(Materials provided Opens)

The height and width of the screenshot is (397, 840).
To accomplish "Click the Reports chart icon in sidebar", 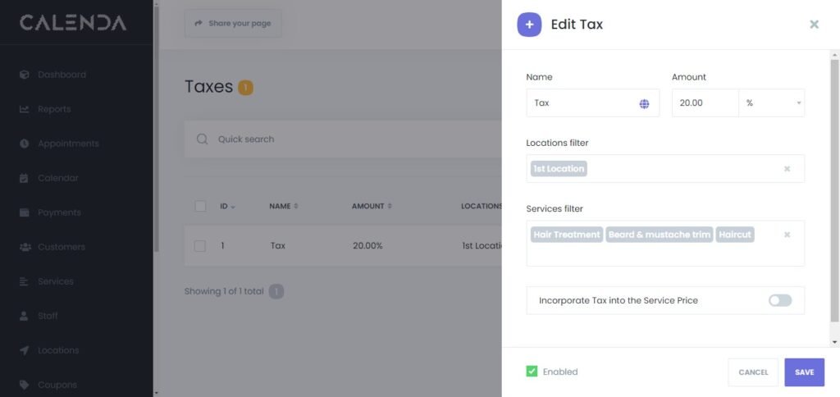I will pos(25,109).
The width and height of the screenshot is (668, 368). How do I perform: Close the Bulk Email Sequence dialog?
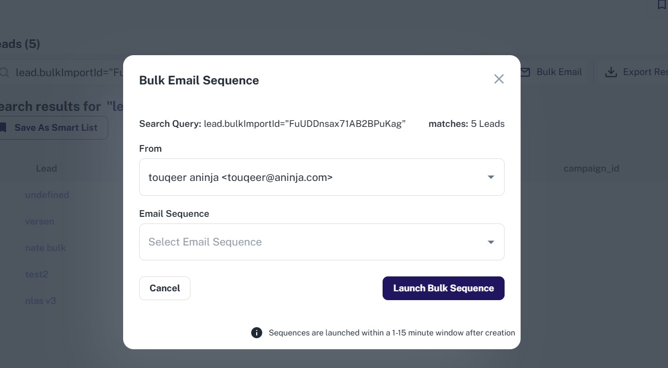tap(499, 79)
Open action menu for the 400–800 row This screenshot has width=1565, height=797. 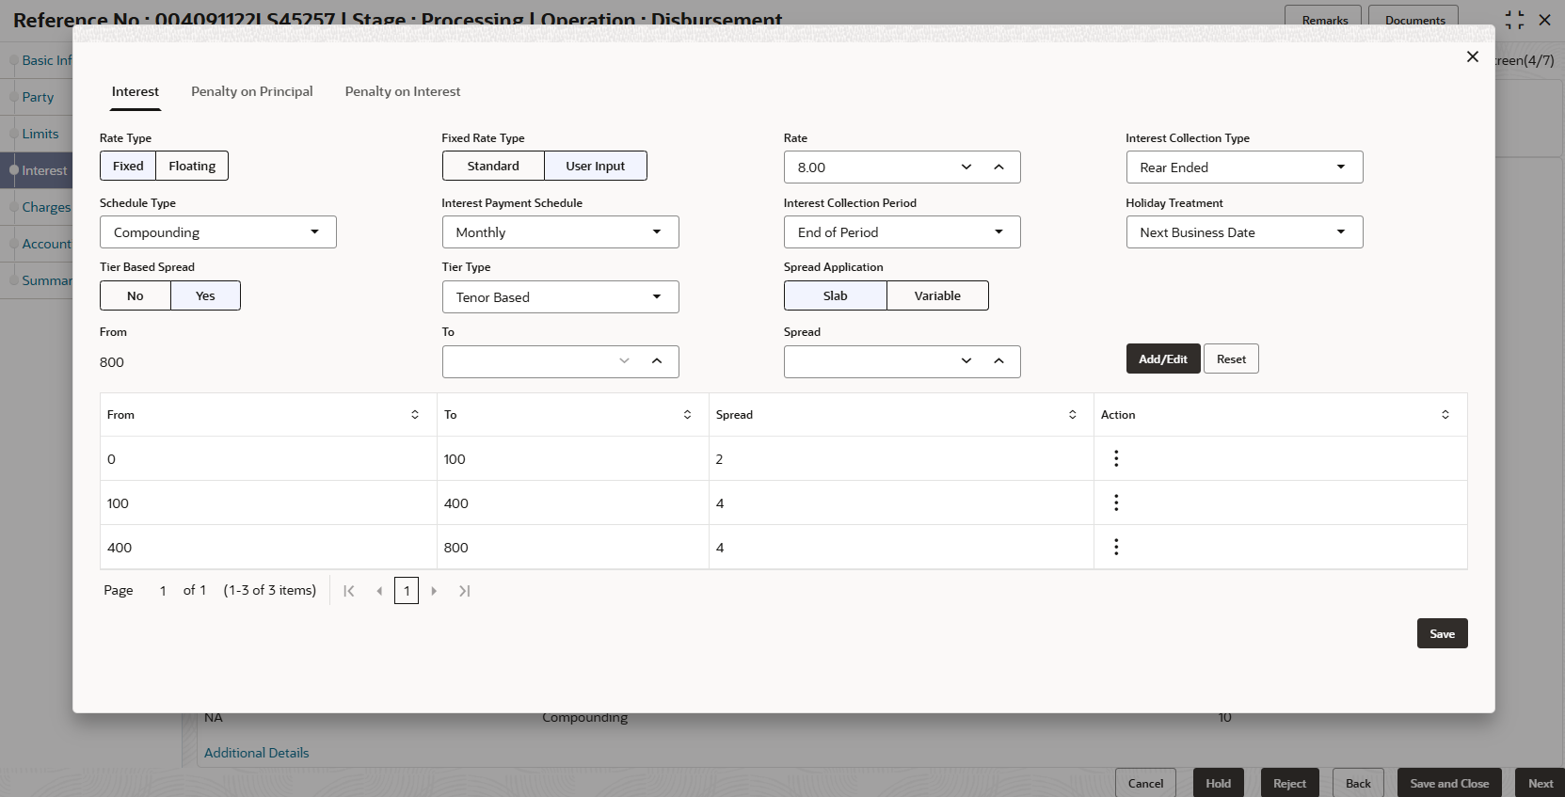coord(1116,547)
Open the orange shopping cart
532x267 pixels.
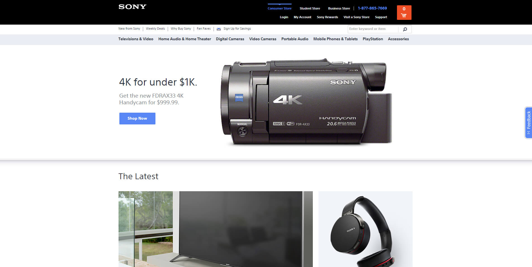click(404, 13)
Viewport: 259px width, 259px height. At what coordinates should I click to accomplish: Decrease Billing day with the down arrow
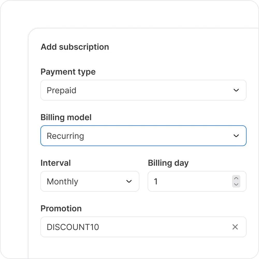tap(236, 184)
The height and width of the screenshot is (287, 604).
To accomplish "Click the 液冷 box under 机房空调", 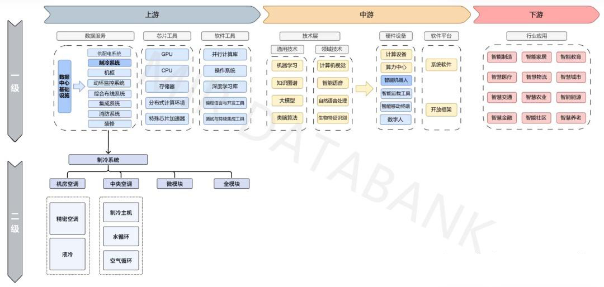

(Materials provided Closes)

#### [Aim of the task]
The lines to retype run from the one containing "The height and width of the screenshot is (287, 604)." through the last line of the records above; write them exactly and skip the pictures.

#### [Completed task]
The height and width of the screenshot is (287, 604).
To accomplish "Click the 液冷 box under 机房空调", 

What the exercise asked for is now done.